Un feedback négatif, lorsqu’il est bien formulé et bien accueilli, devient une source précieuse de progression.
📈 Le modèle de Chris Argyris (double loop learning) suggère que les systèmes apprenants sont ceux où les erreurs remettent en question les cadres de référence — et non seulement les actions.
Ainsi, contrôler, c’est offrir une opportunité de recadrage, de compréhension, d’amélioration continue.
La boucle vertueuse : confiance – contrôle – évolution
Lorsqu’on installe un climat de bienveillance exigeante, où le contrôle est vécu comme un soutien à la progression, les individus se sentent :
- Plus engagés : car le travail est reconnu et suivi
- Plus en sécurité : car les écarts sont identifiés sans menace
- Plus autonomes : car les repères sont clairs et les attentes justes
Le contrôle devient alors au service de la liberté — et non de son contraire.
4. Les dérives possibles : quand le contrôle tue la confiance
Contrôle intrusif, micro-management, paranoïa
Il ne faut pas ignorer les excès : un contrôle trop fréquent, trop rigide, non expliqué, produit l’inverse de la vertu recherchée.
😟 Résultats : perte de motivation, infantilisation, désengagement, repli, manipulation.

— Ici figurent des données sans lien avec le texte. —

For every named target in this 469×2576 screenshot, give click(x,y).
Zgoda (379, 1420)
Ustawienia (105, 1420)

Dans ce cas, le contrôle n’est plus un levier de confiance, mais une preuve de peur ou de pouvoir mal placé.
L’enjeu de l’intention et de la posture
Le cadre éthique du contrôle repose sur l’intention :
- Veut-on dominer ou responsabiliser ?
- Veut-on attraper une faute ou accompagner la croissance ?
- Veut-on prouver quelque chose ou construire ensemble ?

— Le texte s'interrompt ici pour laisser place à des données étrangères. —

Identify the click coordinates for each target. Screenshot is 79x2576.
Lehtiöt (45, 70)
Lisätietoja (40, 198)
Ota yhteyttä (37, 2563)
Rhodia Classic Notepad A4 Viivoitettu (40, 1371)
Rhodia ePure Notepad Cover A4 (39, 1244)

La posture intérieure du leader, du coach ou du manager détermine l’impact du contrôle sur la relation.
5. Applications concrètes dans le monde professionnel
Dans l’entreprise
- Suivi de projets : construire des indicateurs partagés et compréhensibles
- Entretien d’évaluation : valoriser les réussites tout en nommant les points d’effort
- Culture de feedback : ritualiser des moments d’écoute, de retour d’expérience
En coaching ou en accompagnement
- Poser un contrat clair dès le début
- Intégrer des temps d’évaluation du processus
- Proposer des ajustements en cours de route pour renforcer l’alliance
En management éthique
- Développer l’autocontrôle et la responsabilité partagée
- Former à l’assertivité et à la supervision constructive
- Installer une gouvernance où les règles du jeu sont connues
Conclusion : la confiance se mérite, le contrôle l’honore
« La confiance n’exclut pas le contrôle » n’est pas une injonction de défiance.
C’est une invitation à aimer l’exigence, à bâtir des relations solides où chacun peut s’appuyer sur la clarté, la vérifiabilité, la rigueur, non comme des chaînes, mais comme des appuis pour aller plus loin.
Dans un monde en mutation, où les repères se déplacent, cette posture allie sagesse éthique, finesse psychologique et puissance managériale.
Faire confiance, ce n’est pas fermer les yeux.
C’est regarder ensemble dans la même direction, tout en s’assurant que le cap reste juste, et que chacun avance à sa manière, mais jamais seul.